(TASK STATEMENT)
Turn all the records below into a single numbered list, one line per item, with no blank lines. Don't include the pictures.

(DATA LINES)
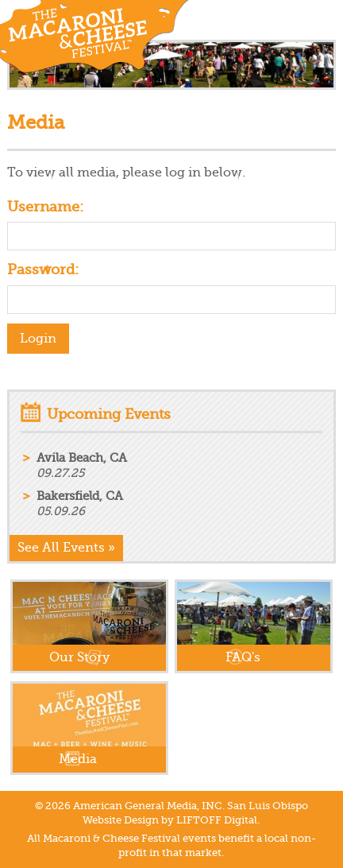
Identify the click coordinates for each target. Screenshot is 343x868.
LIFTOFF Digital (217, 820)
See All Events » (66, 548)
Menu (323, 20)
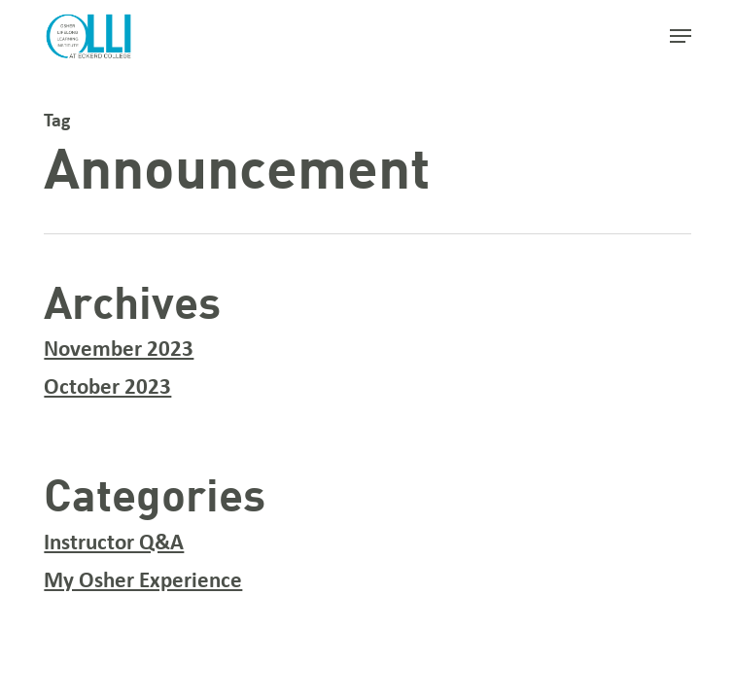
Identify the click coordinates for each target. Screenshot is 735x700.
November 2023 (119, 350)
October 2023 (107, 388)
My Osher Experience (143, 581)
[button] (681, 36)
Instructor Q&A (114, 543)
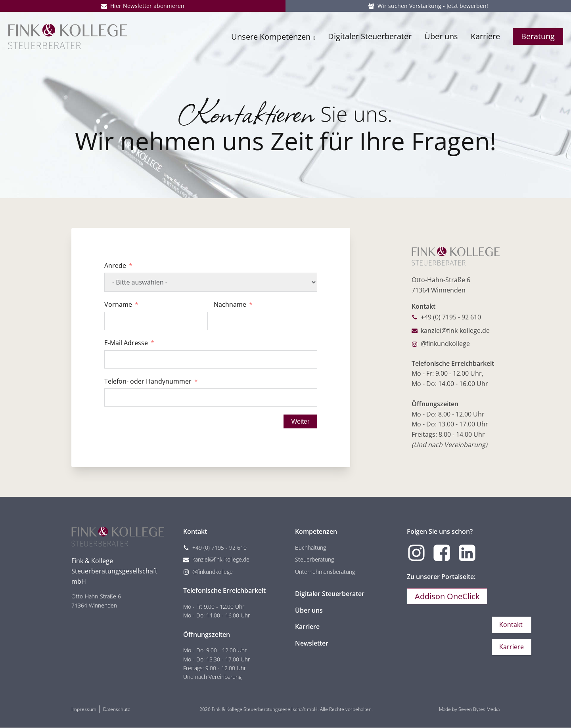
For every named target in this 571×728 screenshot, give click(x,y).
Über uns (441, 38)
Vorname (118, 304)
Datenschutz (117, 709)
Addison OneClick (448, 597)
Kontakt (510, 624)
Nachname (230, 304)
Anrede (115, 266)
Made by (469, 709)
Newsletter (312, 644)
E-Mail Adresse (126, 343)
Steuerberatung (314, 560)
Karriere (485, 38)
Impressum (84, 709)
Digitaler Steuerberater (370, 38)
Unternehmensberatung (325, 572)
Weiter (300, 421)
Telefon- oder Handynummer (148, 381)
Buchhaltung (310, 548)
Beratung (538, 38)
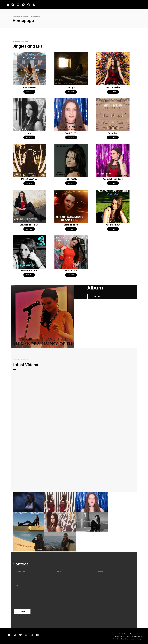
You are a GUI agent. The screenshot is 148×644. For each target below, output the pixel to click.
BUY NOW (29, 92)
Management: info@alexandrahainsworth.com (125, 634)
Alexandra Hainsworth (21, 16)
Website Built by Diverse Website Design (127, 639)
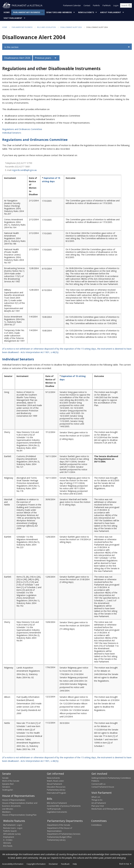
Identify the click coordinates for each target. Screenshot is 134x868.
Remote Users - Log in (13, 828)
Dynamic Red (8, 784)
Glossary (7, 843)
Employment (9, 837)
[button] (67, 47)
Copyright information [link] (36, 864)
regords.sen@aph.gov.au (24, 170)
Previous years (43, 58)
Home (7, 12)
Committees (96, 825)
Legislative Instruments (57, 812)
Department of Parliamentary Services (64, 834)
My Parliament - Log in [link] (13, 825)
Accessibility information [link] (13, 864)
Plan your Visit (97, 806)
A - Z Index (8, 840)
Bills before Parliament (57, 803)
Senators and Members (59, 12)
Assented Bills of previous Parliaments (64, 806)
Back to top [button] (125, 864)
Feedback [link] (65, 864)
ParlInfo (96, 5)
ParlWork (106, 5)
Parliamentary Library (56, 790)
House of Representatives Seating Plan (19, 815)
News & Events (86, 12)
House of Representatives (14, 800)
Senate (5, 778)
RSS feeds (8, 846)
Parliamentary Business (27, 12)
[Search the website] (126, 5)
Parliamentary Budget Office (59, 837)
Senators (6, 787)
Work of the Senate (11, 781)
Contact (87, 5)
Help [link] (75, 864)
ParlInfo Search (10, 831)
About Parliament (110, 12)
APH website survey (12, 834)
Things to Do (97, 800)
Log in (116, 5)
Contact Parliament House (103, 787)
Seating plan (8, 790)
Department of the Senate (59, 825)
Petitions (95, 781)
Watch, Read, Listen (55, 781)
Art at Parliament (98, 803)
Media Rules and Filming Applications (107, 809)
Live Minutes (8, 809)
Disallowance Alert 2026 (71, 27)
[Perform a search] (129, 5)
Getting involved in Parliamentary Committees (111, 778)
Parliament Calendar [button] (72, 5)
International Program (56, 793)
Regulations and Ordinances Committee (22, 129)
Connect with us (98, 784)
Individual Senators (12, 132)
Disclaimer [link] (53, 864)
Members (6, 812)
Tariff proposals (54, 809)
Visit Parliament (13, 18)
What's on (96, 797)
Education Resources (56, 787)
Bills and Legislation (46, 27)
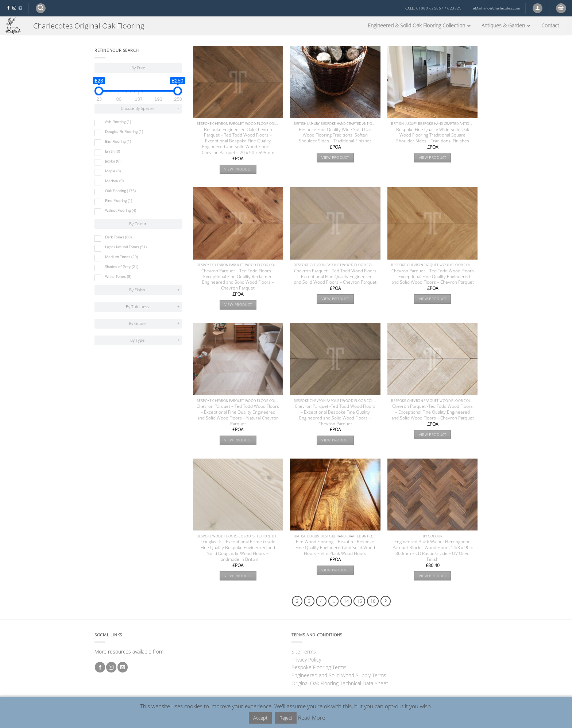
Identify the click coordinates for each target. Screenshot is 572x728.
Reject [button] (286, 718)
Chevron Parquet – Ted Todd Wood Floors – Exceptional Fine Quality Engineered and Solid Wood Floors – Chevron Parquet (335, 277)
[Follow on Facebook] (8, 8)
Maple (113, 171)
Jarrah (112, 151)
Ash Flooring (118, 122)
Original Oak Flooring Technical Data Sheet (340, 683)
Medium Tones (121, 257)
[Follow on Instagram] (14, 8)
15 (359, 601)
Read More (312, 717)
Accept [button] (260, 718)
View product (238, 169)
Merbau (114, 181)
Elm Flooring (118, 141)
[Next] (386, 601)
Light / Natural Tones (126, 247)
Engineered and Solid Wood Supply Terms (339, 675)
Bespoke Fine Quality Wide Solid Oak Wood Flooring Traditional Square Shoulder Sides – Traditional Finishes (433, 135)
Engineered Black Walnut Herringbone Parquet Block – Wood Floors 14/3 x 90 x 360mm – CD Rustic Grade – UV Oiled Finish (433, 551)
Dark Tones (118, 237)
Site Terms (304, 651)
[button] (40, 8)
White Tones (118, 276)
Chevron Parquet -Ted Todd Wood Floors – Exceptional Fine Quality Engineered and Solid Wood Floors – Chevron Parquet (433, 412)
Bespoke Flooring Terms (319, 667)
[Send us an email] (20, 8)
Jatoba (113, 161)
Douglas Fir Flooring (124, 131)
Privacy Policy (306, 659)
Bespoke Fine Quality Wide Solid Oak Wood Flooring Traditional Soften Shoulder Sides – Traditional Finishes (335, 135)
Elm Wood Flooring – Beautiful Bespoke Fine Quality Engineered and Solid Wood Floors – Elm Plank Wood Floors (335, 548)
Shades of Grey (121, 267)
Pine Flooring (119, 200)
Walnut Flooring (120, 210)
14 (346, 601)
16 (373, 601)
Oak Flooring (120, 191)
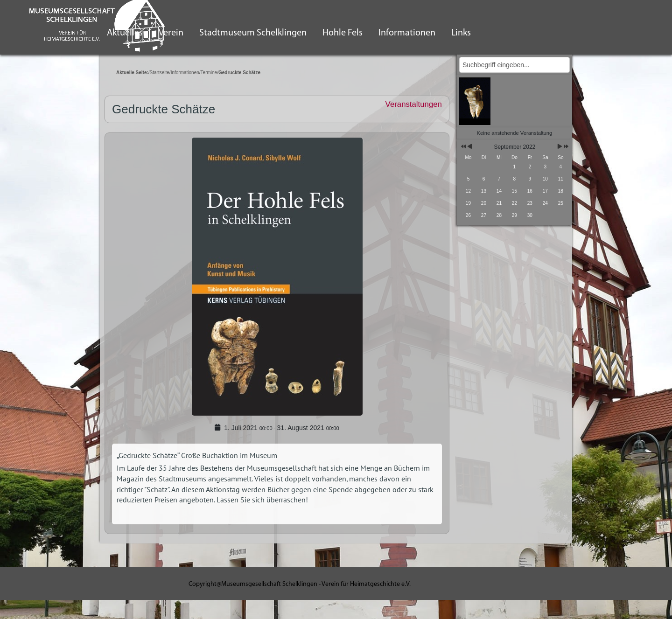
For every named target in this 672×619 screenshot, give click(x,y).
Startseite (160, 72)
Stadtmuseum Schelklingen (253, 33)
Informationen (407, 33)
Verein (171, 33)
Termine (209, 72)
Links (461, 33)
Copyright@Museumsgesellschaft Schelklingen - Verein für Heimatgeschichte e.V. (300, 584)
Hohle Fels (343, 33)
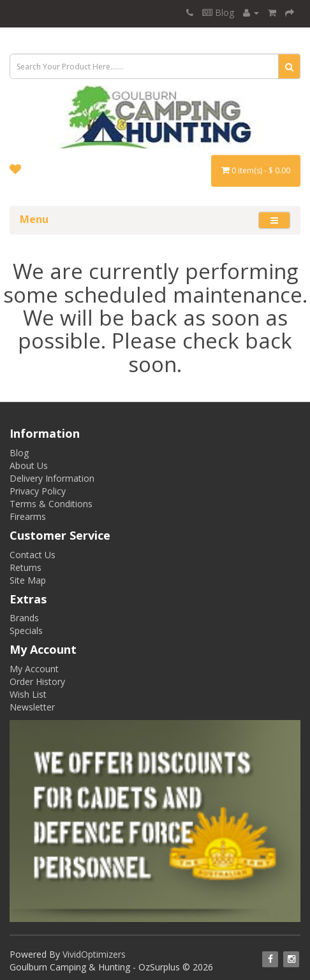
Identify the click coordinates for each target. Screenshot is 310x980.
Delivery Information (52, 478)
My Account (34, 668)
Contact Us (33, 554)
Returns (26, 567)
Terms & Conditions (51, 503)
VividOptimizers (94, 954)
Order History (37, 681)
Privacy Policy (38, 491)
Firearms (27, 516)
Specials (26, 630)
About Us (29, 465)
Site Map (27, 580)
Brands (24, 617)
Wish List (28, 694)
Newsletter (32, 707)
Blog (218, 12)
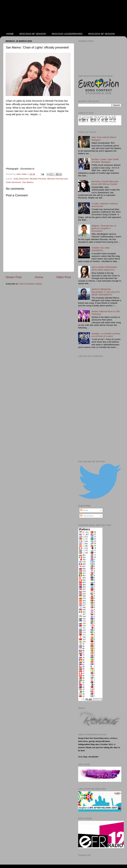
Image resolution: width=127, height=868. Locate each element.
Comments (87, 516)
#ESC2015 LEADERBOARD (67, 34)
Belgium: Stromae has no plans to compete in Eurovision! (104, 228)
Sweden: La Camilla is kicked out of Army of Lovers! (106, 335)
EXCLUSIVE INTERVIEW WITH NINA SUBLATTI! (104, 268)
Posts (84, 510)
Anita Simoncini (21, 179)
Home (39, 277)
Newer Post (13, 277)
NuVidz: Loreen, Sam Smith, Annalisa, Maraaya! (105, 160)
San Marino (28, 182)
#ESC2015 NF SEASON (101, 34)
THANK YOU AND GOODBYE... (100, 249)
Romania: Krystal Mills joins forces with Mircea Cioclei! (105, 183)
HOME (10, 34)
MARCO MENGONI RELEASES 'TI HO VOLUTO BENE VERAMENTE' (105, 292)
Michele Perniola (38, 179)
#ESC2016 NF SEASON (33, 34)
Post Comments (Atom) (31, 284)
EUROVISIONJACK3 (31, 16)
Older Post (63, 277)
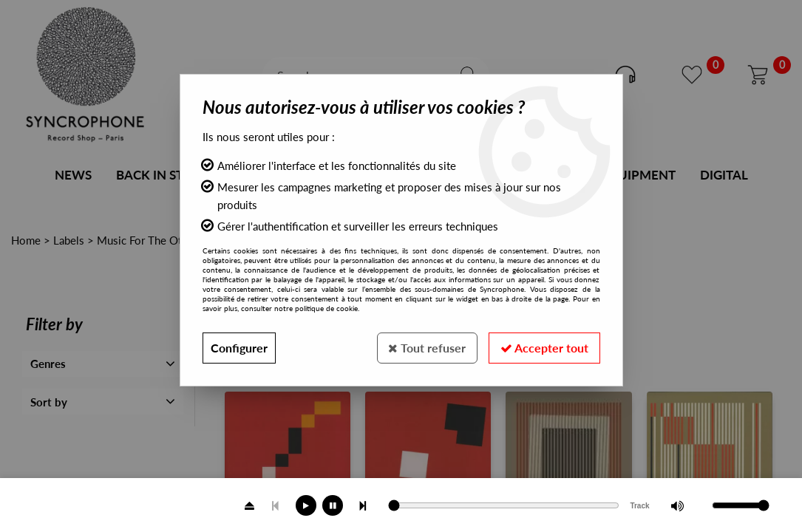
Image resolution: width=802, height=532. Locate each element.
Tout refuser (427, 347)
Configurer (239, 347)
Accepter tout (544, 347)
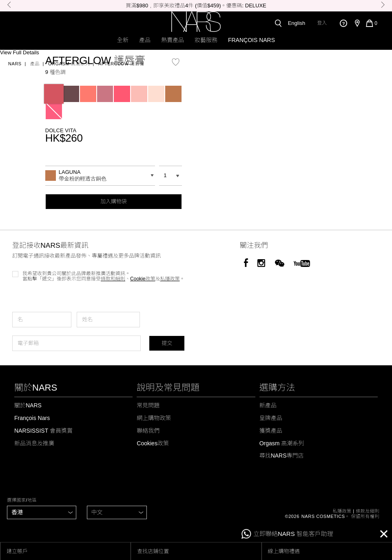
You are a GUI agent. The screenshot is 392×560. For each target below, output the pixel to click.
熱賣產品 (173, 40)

(SOLUTION TO THE EXERCISE)
1. Identify the click coordinates for each target. Screenshot is 343x868.
2. LIFTOFF Digital (217, 820)
3. See All Events » (66, 548)
4. Menu (323, 20)
5. Identify the click coordinates for each target. Screenshot is 735x700.
6. November 2023 (119, 350)
7. October 2023 (107, 388)
8. My Osher Experience (143, 581)
9. [button] (681, 36)
10. Instructor Q&A (114, 543)
11. For every named target in this 571×728 screenshot, give click(x,y).
12. Über uns (441, 38)
13. Vorname (118, 304)
14. Datenschutz (117, 709)
15. Addison OneClick (448, 597)
16. Kontakt (510, 624)
17. Nachname (230, 304)
18. Anrede (115, 266)
19. Made by (469, 709)
20. Newsletter (312, 644)
21. E-Mail Adresse (126, 343)
22. Steuerberatung (314, 560)
23. Karriere (485, 38)
24. Impressum (84, 709)
25. Digitaler Steuerberater (370, 38)
26. Unternehmensberatung (325, 572)
27. Weiter (300, 421)
28. Telefon- oder Handynummer (148, 381)
29. Buchhaltung (310, 548)
30. Beratung (538, 38)
31. You are a GUI agent. The screenshot is 148×644. For each target below, output the pixel to click.
32. BUY NOW (29, 92)
33. Management: info@alexandrahainsworth.com (125, 634)
34. Alexandra Hainsworth (21, 16)
35. Website Built by Diverse Website Design (127, 639)
36. Identify the click coordinates for each target. Screenshot is 134x868.
37. Remote Users - Log in (13, 828)
38. Dynamic Red (8, 784)
39. Glossary (7, 843)
40. Employment (9, 837)
41. [button] (67, 47)
42. Copyright information [link] (36, 864)
43. regords.sen@aph.gov.au (24, 170)
44. Previous years (43, 58)
45. Home (7, 12)
46. Committees (96, 825)
47. Legislative Instruments (57, 812)
48. Department of Parliamentary Services (64, 834)
49. My Parliament - Log in [link] (13, 825)
50. Accessibility information [link] (13, 864)
51. Plan your Visit (97, 806)
52. A - Z Index (8, 840)
53. Bills before Parliament (57, 803)
54. Senators and Members (59, 12)
55. Assented Bills of previous Parliaments (64, 806)
56. Back to top [button] (125, 864)
57. Feedback [link] (65, 864)
58. ParlInfo (96, 5)
59. ParlWork (106, 5)
60. Parliamentary Library (56, 790)
61. House of Representatives Seating Plan (19, 815)
62. News & Events (86, 12)
63. House of Representatives (14, 800)
64. Senate (5, 778)
65. RSS feeds (8, 846)
66. Parliamentary Business (27, 12)
67. [Search the website] (126, 5)
68. Parliamentary Budget Office (59, 837)
69. Senators (6, 787)
70. Work of the Senate (11, 781)
71. Contact (87, 5)
72. Help [link] (75, 864)
73. ParlInfo Search (10, 831)
74. About Parliament (110, 12)
75. APH website survey (12, 834)
76. Things to Do (97, 800)
77. Log in (116, 5)
78. Contact Parliament House (103, 787)
79. Seating plan (8, 790)
80. Department of the Senate (59, 825)
81. Petitions (95, 781)
82. Watch, Read, Listen (55, 781)
83. Art at Parliament (98, 803)
84. Media Rules and Filming Applications (107, 809)
85. Live Minutes (8, 809)
86. Disallowance Alert 2026 (71, 27)
87. [Perform a search] (129, 5)
88. Getting involved in Parliamentary Committees (111, 778)
89. Parliament Calendar [button] (72, 5)
90. International Program (56, 793)
91. Regulations and Ordinances Committee (22, 129)
92. Connect with us (98, 784)
93. Individual Senators (12, 132)
94. Disclaimer [link] (53, 864)
95. Members (6, 812)
96. Tariff proposals (54, 809)
97. Visit Parliament (13, 18)
98. What's on (96, 797)
99. Education Resources (56, 787)
100. Bills and Legislation (46, 27)
101. Identify the click coordinates for each target. Screenshot is 572x728.
102. Reject [button] (286, 718)
103. Chevron Parquet – Ted Todd Wood Floors – Exceptional Fine Quality Engineered and Solid Wood Floors – Chevron Parquet (335, 277)
104. [Follow on Facebook] (8, 8)
105. Maple (113, 171)
106. Jarrah (112, 151)
107. Ash Flooring (118, 122)
108. Original Oak Flooring Technical Data Sheet (340, 683)
109. Medium Tones (121, 257)
110. [Follow on Instagram] (14, 8)
111. 15 (359, 601)
112. Read More (312, 717)
113. Accept [button] (260, 718)
114. View product (238, 169)
115. Merbau (114, 181)
116. Elm Flooring (118, 141)
117. [Next] (386, 601)
118. Light / Natural Tones (126, 247)
119. Engineered and Solid Wood Supply Terms (339, 675)
120. Bespoke Fine Quality Wide Solid Oak Wood Flooring Traditional Square Shoulder Sides – Traditional Finishes (433, 135)
121. Engineered Black Walnut Herringbone Parquet Block – Wood Floors 14/3 x 90 x 360mm – CD Rustic Grade – UV Oiled Finish (433, 551)
122. Dark Tones (118, 237)
123. Site Terms (304, 651)
124. [button] (40, 8)
125. White Tones (118, 276)
126. Chevron Parquet -Ted Todd Wood Floors – Exceptional Fine Quality Engineered and Solid Wood Floors – Chevron Parquet (433, 412)
127. Bespoke Flooring Terms (319, 667)
128. [Send us an email] (20, 8)
129. Jatoba (113, 161)
130. Douglas Fir Flooring (124, 131)
131. Privacy Policy (306, 659)
132. Bespoke Fine Quality Wide Solid Oak Wood Flooring Traditional Soften Shoulder Sides – Traditional Finishes (335, 135)
133. Elm Wood Flooring – Beautiful Bespoke Fine Quality Engineered and Solid Wood Floors – Elm Plank Wood Floors (335, 548)
134. Shades of Grey (121, 267)
135. Pine Flooring (119, 200)
136. Walnut Flooring (120, 210)
137. 14 (346, 601)
138. 16 (373, 601)
139. Oak Flooring (120, 191)
140. For every named target in this 672×619 screenshot, give click(x,y).
141. Startseite (160, 72)
142. Stadtmuseum Schelklingen (253, 33)
143. Informationen (407, 33)
144. Verein (171, 33)
145. Termine (209, 72)
146. Links (461, 33)
147. Copyright@Museumsgesellschaft Schelklingen - Verein für Heimatgeschichte e.V. (300, 584)
148. Hohle Fels (343, 33)
149. Identify the click coordinates for each target. Screenshot is 310x980.
150. Delivery Information (52, 478)
151. My Account (34, 668)
152. Contact Us (33, 554)
153. Returns (26, 567)
154. Terms & Conditions (51, 503)
155. VividOptimizers (94, 954)
156. Order History (37, 681)
157. Privacy Policy (38, 491)
158. Firearms (27, 516)
159. Specials (26, 630)
160. About Us (29, 465)
161. Site Map (27, 580)
162. Brands (24, 617)
163. Wish List (28, 694)
164. Newsletter (32, 707)
165. Blog (218, 12)
166. Image resolution: width=127, height=868. Locate each element.
167. Comments (87, 516)
168. #ESC2015 LEADERBOARD (67, 34)
169. Belgium: Stromae has no plans to compete in Eurovision! (104, 228)
170. Sweden: La Camilla is kicked out of Army of Lovers! (106, 335)
171. EXCLUSIVE INTERVIEW WITH NINA SUBLATTI! (104, 268)
172. Posts (84, 510)
173. Anita Simoncini (21, 179)
174. Home (39, 277)
175. Newer Post (13, 277)
176. NuVidz: Loreen, Sam Smith, Annalisa, Maraaya! (105, 160)
177. San Marino (28, 182)
178. #ESC2015 NF SEASON (101, 34)
179. THANK YOU AND GOODBYE... (100, 249)
180. Romania: Krystal Mills joins forces with Mircea Cioclei! (105, 183)
181. HOME (10, 34)
182. MARCO MENGONI RELEASES 'TI HO VOLUTO BENE VERAMENTE' (105, 292)
183. Michele Perniola (38, 179)
184. #ESC2016 NF SEASON (33, 34)
185. Post Comments (Atom) (31, 284)
186. EUROVISIONJACK3 (31, 16)
187. Older Post (63, 277)
188. Image resolution: width=802, height=532. Locate each element.
189. Tout refuser (427, 347)
190. Configurer (239, 347)
191. Accepter tout (544, 347)
192. You are a GUI agent. The screenshot is 392×560. For each target below, output the pixel to click.
193. 熱賣產品 (173, 40)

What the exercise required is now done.